Puff-Net: Efficient Style Transfer with Pure Content and Style Feature Fusion Network
Sizhe Zheng, Pan Gao, Peng Zhou, Jie Qin
TL;DR
Puff-Net addresses the challenge of achieving high-quality style transfer with preserved content while maintaining computational efficiency. It uses an encoder-only transformer to fuse pure content and pure style features, which are produced by two specialized feature extractors (an invertible neural network-based content extractor and a lite-transformer-based style extractor). The approach combines perceptual content and style losses with reconstruction/identity losses for the extractors, and leverages content-aware positional encoding to enhance alignment between content and style. Empirical results show Puff-Net achieves competitive stylization quality with lower model capacity and faster inference, enabling more practical on-device or real-time applications while preserving global structure.
Abstract
Style transfer aims to render an image with the artistic features of a style image, while maintaining the original structure. Various methods have been put forward for this task, but some challenges still exist.

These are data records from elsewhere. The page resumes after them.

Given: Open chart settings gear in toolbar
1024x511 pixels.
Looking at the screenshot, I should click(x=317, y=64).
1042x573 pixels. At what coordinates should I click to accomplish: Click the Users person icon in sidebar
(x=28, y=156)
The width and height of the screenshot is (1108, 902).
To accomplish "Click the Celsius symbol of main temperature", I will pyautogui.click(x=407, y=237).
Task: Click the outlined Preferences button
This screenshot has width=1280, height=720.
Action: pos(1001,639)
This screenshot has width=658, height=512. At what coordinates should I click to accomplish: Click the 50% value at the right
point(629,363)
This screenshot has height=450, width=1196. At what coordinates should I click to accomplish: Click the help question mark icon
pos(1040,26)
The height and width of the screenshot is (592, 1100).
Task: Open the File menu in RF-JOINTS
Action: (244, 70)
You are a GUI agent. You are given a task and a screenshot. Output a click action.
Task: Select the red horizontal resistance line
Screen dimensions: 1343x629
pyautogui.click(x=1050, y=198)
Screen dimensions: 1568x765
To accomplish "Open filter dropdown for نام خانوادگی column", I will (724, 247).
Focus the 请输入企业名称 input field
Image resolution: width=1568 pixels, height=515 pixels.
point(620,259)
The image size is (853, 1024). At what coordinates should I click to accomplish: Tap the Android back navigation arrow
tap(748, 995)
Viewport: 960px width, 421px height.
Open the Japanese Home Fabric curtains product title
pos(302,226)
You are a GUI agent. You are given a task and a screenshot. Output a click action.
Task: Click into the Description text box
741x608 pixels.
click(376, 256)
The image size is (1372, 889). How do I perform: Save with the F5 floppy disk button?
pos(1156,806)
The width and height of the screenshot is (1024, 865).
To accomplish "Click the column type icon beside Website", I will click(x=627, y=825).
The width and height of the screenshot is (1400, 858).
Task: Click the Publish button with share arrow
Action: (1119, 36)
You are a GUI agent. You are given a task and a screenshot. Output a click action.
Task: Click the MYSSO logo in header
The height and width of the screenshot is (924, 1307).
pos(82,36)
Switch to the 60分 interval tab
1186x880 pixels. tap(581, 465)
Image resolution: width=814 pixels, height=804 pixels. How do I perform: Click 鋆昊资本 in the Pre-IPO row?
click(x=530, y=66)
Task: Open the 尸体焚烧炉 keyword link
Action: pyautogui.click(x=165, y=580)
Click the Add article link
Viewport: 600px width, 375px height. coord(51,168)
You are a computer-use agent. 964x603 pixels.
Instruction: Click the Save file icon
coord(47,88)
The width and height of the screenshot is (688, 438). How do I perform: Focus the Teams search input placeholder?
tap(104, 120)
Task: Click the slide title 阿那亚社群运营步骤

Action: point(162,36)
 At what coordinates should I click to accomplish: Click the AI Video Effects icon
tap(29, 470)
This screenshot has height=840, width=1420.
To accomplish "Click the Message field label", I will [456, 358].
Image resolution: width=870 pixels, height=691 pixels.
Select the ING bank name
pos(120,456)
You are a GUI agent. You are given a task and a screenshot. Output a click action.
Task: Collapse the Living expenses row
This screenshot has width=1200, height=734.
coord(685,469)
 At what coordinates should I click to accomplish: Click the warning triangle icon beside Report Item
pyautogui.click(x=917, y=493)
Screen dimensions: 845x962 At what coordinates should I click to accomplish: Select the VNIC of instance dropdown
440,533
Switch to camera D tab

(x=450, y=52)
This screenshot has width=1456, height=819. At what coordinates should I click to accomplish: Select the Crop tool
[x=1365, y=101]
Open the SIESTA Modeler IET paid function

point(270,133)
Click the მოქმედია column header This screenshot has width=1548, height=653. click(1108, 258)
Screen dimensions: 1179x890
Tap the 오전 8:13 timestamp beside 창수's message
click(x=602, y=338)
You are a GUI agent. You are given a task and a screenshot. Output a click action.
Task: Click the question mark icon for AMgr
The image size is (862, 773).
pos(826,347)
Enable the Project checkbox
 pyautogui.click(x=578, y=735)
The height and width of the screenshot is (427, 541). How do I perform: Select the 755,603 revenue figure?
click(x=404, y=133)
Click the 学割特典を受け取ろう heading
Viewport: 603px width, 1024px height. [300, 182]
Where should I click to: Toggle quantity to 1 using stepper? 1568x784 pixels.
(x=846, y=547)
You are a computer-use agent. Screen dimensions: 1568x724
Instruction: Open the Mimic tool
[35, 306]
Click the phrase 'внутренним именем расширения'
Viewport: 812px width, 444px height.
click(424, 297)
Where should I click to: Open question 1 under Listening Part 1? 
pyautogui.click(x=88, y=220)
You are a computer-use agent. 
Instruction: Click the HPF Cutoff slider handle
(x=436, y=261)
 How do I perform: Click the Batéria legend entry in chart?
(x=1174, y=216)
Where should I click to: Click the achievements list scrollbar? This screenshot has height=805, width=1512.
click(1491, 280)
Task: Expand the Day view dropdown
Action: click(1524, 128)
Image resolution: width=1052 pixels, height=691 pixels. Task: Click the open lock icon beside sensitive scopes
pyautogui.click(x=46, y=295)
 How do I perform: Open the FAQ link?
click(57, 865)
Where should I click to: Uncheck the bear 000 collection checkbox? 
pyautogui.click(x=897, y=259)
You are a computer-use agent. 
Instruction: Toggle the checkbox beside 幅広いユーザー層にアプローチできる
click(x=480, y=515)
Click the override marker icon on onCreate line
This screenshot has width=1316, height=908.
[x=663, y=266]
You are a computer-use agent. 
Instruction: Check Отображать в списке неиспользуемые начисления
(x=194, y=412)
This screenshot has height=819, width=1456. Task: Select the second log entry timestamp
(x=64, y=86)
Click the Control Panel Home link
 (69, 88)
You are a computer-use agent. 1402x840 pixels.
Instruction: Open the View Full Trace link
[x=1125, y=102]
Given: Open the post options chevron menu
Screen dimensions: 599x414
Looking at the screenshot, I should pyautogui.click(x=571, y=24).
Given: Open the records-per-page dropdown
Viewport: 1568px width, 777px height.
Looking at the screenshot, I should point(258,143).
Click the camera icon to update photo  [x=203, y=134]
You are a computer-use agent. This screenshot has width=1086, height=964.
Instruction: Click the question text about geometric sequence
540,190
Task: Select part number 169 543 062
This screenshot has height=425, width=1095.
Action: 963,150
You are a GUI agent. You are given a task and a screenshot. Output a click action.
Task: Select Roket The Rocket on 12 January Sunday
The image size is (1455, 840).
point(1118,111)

For instance, it is difficult for CNN-based methods to handle global information and long-range dependencies between input images, for which transformer-based methods have been proposed. Although transformers can better model the relationship between content and style images, they require high-cost hardware and time-consuming inference. To address these issues, we design a novel transformer model that includes only the encoder, thus significantly reducing the computational cost. In addition, we also find that existing style transfer methods may lead to images under-stylied or missing content. In order to achieve better stylization, we design a content feature extractor and a style feature extractor, based on which pure content and style images can be fed to the transformer. Finally, we propose a novel network termed Puff-Net, i.e., pure content and style feature fusion network. Through qualitative and quantitative experiments, we demonstrate the advantages of our model compared to state-of-the-art ones in the literature.